“Somos multiculturales. Queremos crecer con la ayuda del talento español”, señalan los responsables del barco La Roche-Posay

Diego Botín y Florian Trittel se asoman al borde de la rada de Lorient, en Bretaña, la cuna de la vela oceánica francesa y del bloque de hormigón de la antigua base alemana de submarinos, pasean la vista por los pinares de enfrente y la placidez de las aguas de un puerto laberíntico, profundo y gigantesco, y se vuelven. “Tendremos que acostumbrarnos a esto”, dicen. “Vamos a pasar mucho tiempo aquí”.

No muy lejos, el museo de la vela dedicado a Éric Tabarly, el marino francés desaparecido en el mar de Irlanda en 1998 que popularizó la vela en Francia hasta convertirla en uno de los deportes más populares. A su alrededor, hangares enormes guardan los secretos y los trimaranes de los equipos más importantes de vela oceánica, los de la vuelta al mundo sin escalas, la Vendée Globe, la Ruta del Ron o Le Figaro.

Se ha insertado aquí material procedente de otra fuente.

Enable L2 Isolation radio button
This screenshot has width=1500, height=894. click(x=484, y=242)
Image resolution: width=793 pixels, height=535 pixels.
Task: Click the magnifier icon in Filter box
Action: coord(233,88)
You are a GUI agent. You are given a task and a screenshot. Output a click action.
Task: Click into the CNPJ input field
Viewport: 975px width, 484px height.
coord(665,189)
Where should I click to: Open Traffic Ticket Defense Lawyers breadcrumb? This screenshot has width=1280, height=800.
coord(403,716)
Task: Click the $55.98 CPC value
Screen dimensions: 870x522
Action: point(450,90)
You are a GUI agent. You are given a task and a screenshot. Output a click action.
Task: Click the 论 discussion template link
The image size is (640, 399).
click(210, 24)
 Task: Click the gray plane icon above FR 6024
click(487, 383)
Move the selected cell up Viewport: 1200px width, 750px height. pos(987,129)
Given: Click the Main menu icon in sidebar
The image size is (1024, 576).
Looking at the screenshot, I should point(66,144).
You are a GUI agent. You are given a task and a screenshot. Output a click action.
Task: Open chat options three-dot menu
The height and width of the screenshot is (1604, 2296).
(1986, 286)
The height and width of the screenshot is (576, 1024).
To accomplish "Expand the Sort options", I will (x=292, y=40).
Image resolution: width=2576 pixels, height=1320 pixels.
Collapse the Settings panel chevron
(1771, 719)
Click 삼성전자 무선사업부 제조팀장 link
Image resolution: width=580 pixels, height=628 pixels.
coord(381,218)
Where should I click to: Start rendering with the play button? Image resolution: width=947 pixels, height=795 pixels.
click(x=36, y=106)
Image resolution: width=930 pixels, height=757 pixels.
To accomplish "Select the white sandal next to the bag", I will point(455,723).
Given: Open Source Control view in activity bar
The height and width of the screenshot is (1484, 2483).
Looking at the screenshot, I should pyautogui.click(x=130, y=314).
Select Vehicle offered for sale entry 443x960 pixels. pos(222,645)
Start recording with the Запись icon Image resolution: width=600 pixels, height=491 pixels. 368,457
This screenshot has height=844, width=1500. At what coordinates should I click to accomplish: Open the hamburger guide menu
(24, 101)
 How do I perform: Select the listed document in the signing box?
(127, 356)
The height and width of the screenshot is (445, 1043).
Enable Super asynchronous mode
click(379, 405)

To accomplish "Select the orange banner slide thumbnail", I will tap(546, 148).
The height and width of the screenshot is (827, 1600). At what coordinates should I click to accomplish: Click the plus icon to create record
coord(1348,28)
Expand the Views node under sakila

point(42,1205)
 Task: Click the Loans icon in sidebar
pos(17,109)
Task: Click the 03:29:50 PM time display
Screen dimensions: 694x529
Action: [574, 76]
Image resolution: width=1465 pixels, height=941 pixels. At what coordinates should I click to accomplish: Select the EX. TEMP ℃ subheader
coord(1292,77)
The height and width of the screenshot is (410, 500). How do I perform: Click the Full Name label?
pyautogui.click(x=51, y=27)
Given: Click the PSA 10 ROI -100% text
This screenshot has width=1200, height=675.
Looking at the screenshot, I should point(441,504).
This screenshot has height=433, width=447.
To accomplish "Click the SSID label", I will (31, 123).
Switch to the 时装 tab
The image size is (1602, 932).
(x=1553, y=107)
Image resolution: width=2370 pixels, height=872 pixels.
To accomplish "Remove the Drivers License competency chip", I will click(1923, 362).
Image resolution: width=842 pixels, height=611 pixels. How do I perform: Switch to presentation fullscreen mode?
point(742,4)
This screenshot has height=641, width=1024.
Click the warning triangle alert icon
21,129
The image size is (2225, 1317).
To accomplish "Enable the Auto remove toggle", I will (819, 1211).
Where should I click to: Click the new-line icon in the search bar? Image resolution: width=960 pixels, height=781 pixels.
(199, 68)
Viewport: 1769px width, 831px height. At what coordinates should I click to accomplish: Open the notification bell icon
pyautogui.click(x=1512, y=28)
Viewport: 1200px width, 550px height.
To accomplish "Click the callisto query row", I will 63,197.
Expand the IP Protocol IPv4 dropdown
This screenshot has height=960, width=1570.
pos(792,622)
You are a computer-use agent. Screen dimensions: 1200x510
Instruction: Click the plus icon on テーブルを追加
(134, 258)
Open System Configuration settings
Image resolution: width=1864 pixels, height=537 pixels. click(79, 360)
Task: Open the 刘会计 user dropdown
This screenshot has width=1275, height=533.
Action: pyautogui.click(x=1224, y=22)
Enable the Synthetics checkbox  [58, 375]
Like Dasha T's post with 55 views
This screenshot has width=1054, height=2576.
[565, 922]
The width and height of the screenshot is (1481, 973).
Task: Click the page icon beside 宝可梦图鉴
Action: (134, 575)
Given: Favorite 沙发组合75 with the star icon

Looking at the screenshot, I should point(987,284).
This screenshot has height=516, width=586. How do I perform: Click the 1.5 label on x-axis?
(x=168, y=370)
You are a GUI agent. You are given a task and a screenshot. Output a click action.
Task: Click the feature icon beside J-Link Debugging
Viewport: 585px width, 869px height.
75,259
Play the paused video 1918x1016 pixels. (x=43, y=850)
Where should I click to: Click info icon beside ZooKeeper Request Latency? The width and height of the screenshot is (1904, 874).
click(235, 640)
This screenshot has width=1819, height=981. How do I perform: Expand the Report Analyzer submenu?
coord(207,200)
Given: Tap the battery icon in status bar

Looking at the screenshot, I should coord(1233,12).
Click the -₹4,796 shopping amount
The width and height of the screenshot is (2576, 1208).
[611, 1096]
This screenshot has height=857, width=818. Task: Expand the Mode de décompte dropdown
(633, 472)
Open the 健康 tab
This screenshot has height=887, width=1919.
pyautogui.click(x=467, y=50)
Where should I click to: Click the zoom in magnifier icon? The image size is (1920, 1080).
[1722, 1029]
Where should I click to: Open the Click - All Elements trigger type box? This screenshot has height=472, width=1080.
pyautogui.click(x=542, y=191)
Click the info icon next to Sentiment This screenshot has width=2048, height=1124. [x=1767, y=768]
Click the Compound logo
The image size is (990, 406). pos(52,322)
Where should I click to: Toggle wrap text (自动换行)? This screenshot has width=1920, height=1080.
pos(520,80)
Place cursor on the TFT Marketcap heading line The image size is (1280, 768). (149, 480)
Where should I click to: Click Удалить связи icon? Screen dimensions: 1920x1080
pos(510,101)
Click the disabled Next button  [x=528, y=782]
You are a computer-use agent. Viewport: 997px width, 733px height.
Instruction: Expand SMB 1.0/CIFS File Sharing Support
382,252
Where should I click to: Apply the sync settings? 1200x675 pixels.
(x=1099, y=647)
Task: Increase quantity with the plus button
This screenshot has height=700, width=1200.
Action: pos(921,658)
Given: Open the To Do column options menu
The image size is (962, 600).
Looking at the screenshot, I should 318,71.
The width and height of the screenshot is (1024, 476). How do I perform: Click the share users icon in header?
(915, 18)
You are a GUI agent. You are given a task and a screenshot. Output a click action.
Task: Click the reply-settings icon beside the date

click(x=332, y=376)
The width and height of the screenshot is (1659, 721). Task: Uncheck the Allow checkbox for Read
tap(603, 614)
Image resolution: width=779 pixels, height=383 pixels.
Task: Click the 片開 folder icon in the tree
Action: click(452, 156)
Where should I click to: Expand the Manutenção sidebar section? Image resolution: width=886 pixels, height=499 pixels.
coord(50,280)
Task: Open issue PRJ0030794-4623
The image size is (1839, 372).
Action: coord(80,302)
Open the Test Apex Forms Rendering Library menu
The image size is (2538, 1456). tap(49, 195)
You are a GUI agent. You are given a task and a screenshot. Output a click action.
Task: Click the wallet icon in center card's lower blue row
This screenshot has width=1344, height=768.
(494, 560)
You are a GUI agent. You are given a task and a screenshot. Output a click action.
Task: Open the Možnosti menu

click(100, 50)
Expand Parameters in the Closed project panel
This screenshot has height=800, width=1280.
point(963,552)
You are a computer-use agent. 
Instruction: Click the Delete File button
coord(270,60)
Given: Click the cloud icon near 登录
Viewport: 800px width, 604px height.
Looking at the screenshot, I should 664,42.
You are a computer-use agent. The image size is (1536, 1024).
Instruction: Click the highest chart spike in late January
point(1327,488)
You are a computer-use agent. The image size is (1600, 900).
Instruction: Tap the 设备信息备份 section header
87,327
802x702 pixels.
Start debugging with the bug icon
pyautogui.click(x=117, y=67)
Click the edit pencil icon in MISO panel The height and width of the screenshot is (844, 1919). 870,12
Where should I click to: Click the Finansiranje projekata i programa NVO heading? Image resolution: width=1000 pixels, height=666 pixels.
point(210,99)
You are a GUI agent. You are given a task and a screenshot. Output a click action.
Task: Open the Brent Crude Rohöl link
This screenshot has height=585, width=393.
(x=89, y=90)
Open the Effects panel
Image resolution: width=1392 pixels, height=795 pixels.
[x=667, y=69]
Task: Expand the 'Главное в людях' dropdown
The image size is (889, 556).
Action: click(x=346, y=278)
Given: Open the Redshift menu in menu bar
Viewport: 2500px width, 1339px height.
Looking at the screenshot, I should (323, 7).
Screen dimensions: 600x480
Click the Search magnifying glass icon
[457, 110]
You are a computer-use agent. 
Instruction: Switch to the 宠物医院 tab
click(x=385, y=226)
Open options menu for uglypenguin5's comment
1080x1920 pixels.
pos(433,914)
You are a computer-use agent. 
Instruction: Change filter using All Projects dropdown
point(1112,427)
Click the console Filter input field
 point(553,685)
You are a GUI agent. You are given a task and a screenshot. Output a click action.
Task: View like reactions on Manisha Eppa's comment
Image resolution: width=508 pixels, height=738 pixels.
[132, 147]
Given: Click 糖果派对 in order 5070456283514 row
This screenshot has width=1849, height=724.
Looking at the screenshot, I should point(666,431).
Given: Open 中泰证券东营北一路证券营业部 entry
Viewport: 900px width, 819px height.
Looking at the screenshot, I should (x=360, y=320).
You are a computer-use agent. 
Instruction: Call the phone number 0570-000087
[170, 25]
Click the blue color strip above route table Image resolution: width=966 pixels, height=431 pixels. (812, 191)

Botín y Trittel, campeones olímpicos en Marsella 2024 tripulando un 49er, ganadores de SailGP al frente de Los Gallos, campeones mundiales, los dos regatistas españoles acaban de anunciar su fichaje por el K-Challenge, el desafío francés para la 38ª Copa América (Nápoles, junio y julio de 2027), que en Lorient tiene su base.